Throughout this historical investigation, Stoll weaves—or, rather, interjects—a stilted biography of John Adolphus Etzler, the titular “Mad Inventor” (who you’ve never heard of because he never invented anything that actually worked). Etzler’s life and energies were spent striving to harness the earth’s natural forces—wind, current, sun, rotation—believing that if he did so he’d be able to create enough wealth to sustain more than a trillion people. Infinite wealth could be generated, he thought, by concentrating infinite power on the infinite resources of the earth. Unsurprisingly, his contraption—which was christened “The Satellite” but was little more than a glorified plow—failed to bear the fruits Etzler dreamed of.

The Satellite and the mentality that would inspire someone to conceive of such a project is, Stoll says, “an emblem of our own assumptions.” The view of nature as having infinite resources and society as being destined to achieve ultimate prosperity by tapping those resources is the same utopian aspiration, he argues, that “the North American Free Trade Agreement, the Mall of America, and the Williams-Sonoma catalog partake of.” But in an era where criticisms of Chicago Boy free-market capitalism are as trendy as Katy Perry songs, Stoll’s book offers little in the way of originality or groundbreaking argumentation.

Most annoyingly, Stoll seems to conflate a belief that the Earth has infinite resources with a belief in the infallibility of economic growth. Clearly the two overlap, but the recognition that our natural resources are very, very limited does not necessarily mean that economic growth should stagnate. There’s something almost Malthusian about Stoll’s argument, and indeed his brief history of Malthus is not decidedly dismissive of Malthus’s infamous “trap.” Innovation is usually heralded as the solution to the problem of limited resources; after all, if Malthus could have foreseen the genetic engineering that was employed in the Green Revolution, would he have been so sure that agricultural production couldn’t sustain an interminably growing population?

Stylistically, Stoll promises more than he can deliver in his attempt to tie together biography, historical analysis, and modern sociological and economic criticism in less than 200 pages. Everything from his summary of Hegel’s philosophy to his explanation of economic theory is oversimplified. And while this makes the book readable, since few of us really want to muddle through an in-depth analysis of the master-slave dialectic or production functions, it ultimately limits the persuasive power of Stoll’s argument.

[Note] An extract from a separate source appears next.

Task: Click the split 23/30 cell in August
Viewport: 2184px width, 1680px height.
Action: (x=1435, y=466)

Indeed, the disjointed nature of the book often makes it difficult to ascertain what exactly Stoll’s argument is. He doesn’t quite engage us in a criticism of overconsumption or materialism, nor does he really champion the need for environmental sustainability. Stoll offers us mostly platitudes, empty truisms about the unnecessary excess of our commercial world.

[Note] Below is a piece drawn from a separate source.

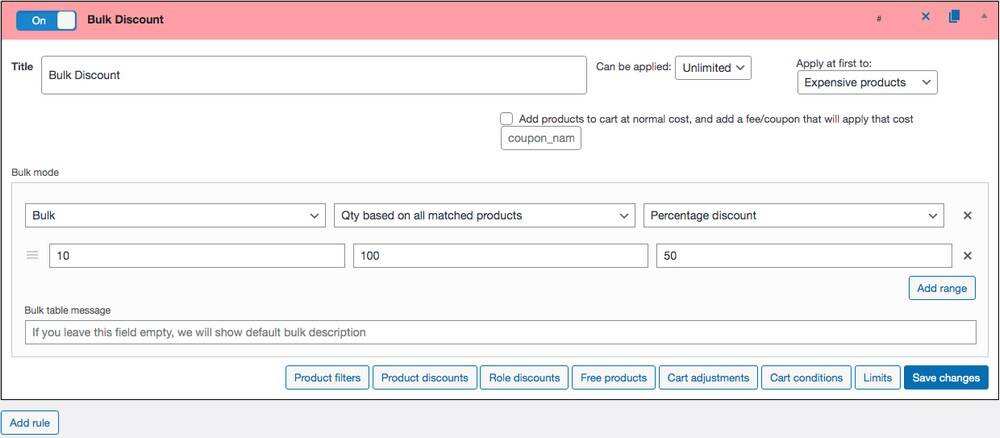Collapse the Bulk Discount rule panel

(x=983, y=17)
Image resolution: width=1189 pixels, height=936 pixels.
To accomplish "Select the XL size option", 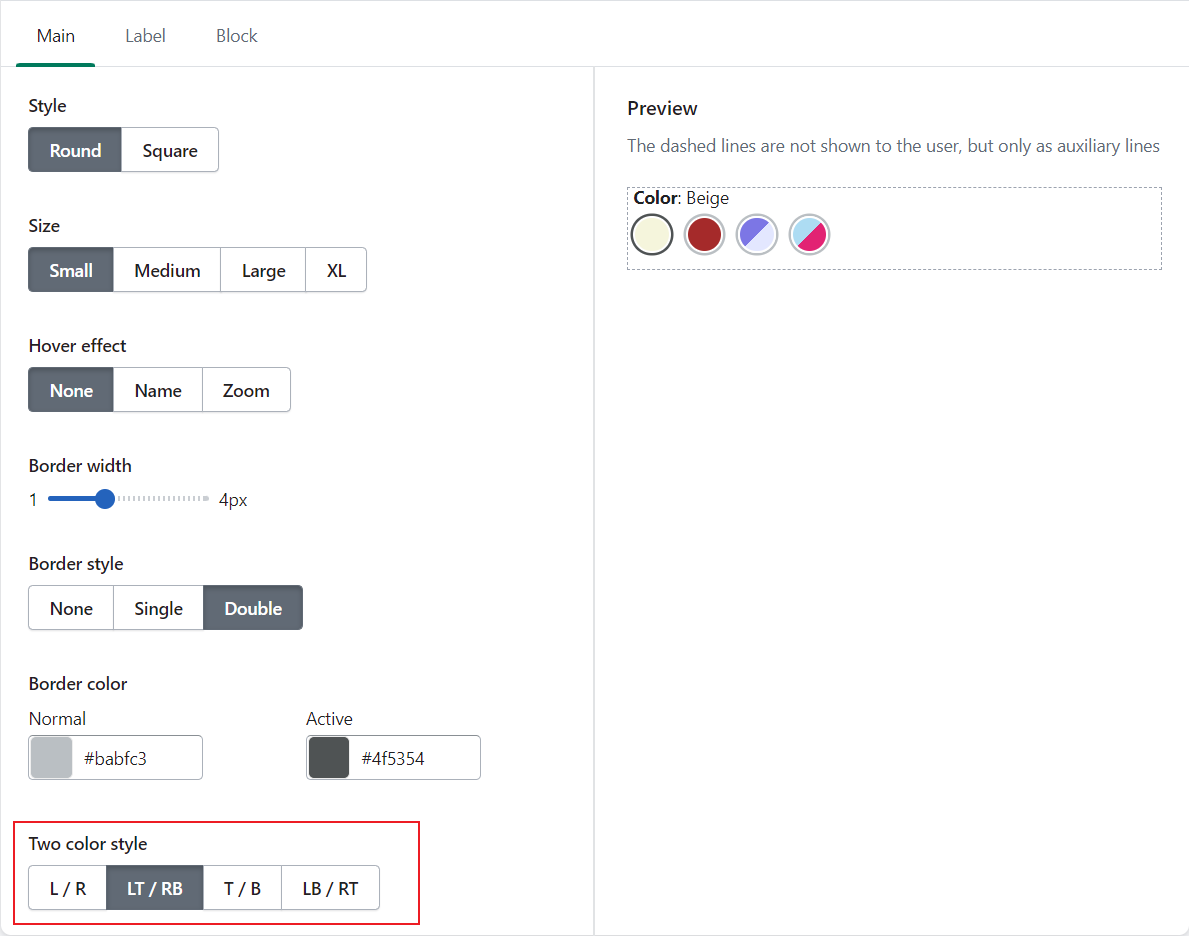I will [x=336, y=271].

And yet these truisms are not entirely irrelevant. In the 1930s the economist John Maynard Keynes told us that the “ecosnomic problem” is not the permanent problem of the human race. One hundred years from now, he wrote, our grandchildren would have found a solution to that problem. But 80 years after the Great Depression, in the midst of an unprecedented banking crisis that has many Americans wondering if the economy will bring our nation to ruin, it is a fair question as to whether the extraordinary growth of the past few decades has brought us any closer to finding a solution to the “economic problem.”

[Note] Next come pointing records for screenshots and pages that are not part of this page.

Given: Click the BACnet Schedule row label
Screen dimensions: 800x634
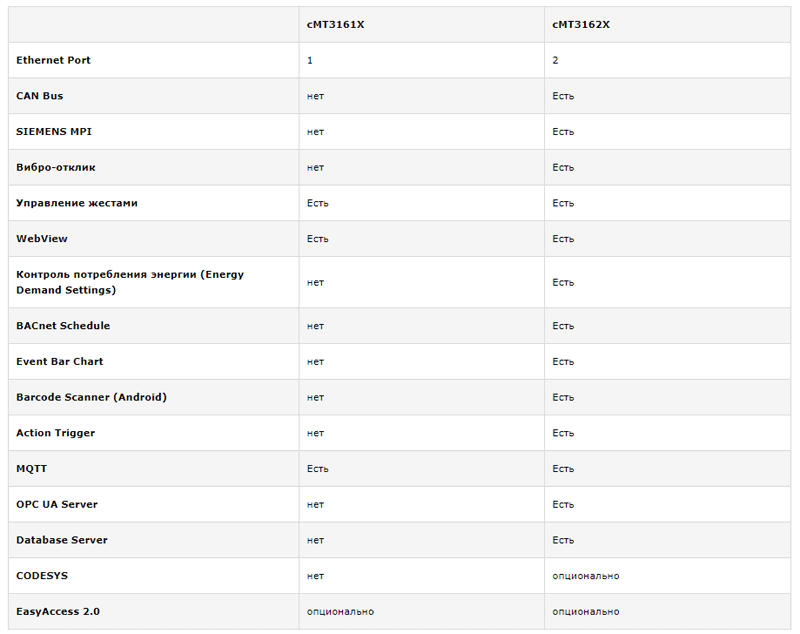Looking at the screenshot, I should click(63, 325).
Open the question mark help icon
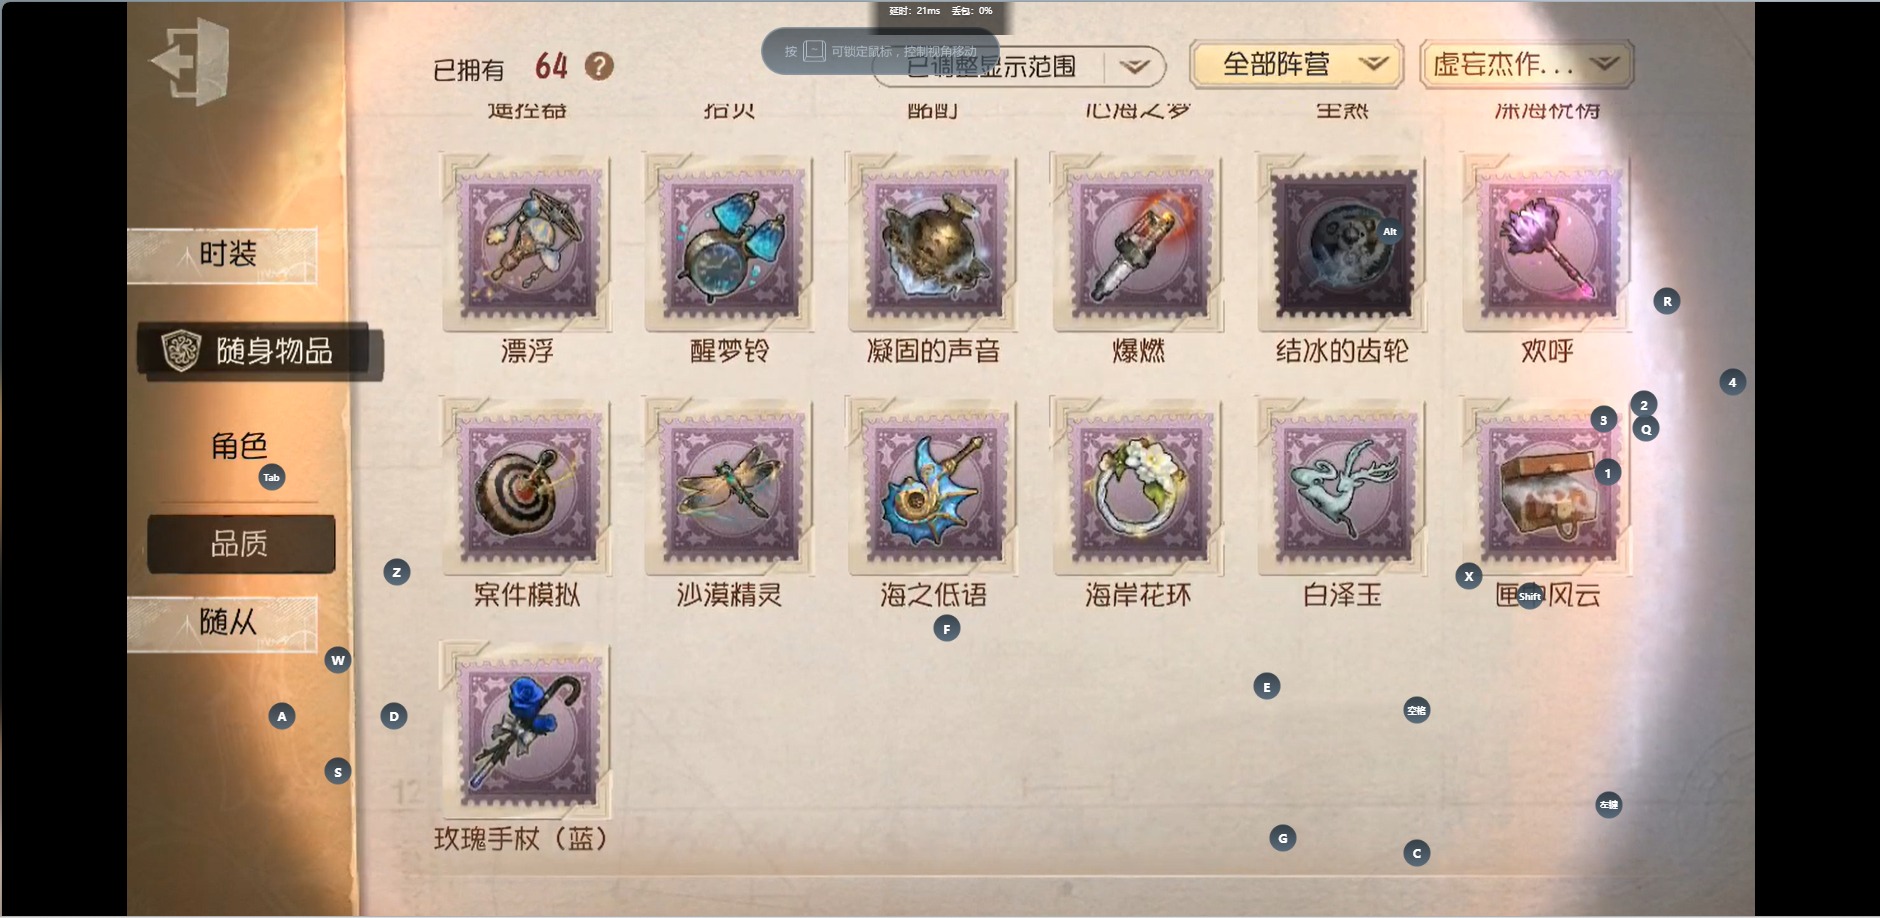Viewport: 1880px width, 918px height. coord(599,67)
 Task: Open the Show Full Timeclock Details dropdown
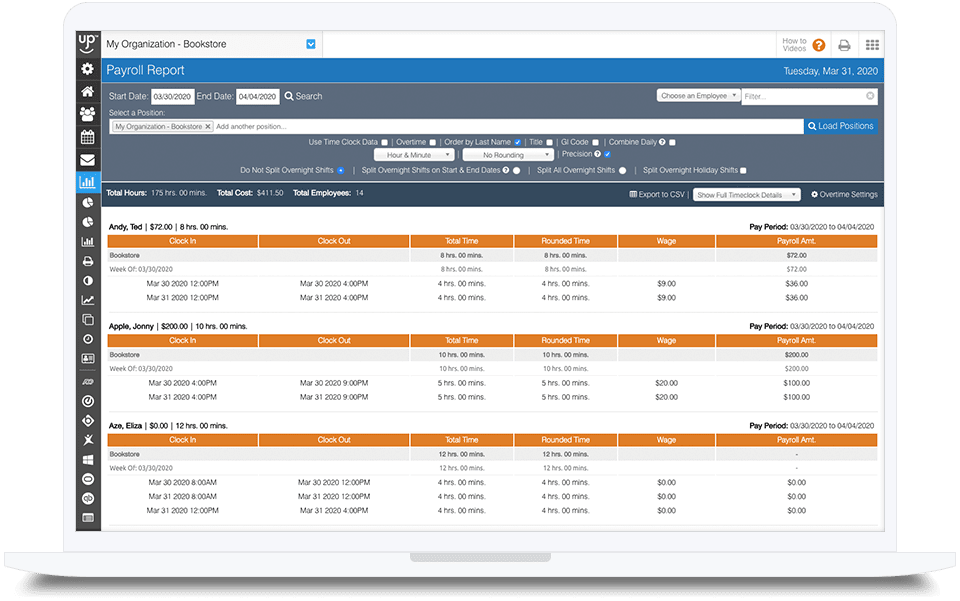747,194
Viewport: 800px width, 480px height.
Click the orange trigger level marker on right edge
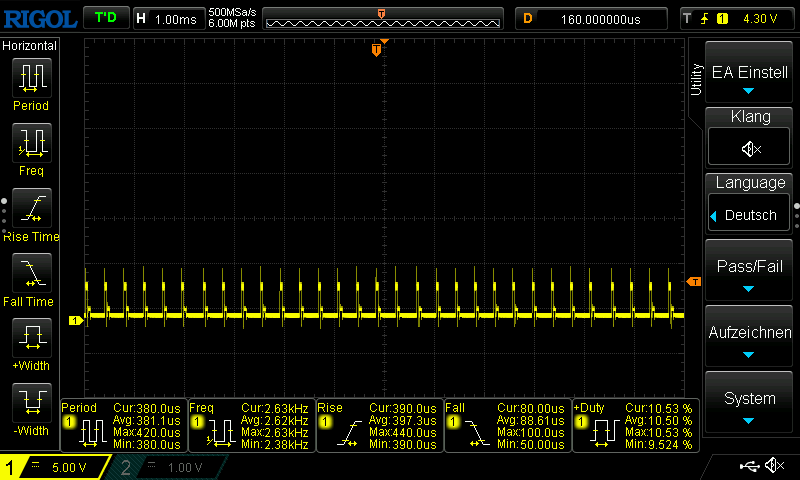(x=694, y=282)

At his most lucid, Stoll warns us not to hold our breath in waiting for technological innovation to save the day. The best suggestion that Stoll can offer us is an increased “efficiency,” but this seems like a band-aid solution at best. Even if we all use fewer squares of toilet paper each time we wipe, we’re still going to need more of it if our population, life expectancy, and beverage consumption continue to grow.

Maybe there are some lessons to be learned from the historical origins of economic growth. But if the past holds the key to the future, Stoll’s historical investigation brings us no closer to finding it.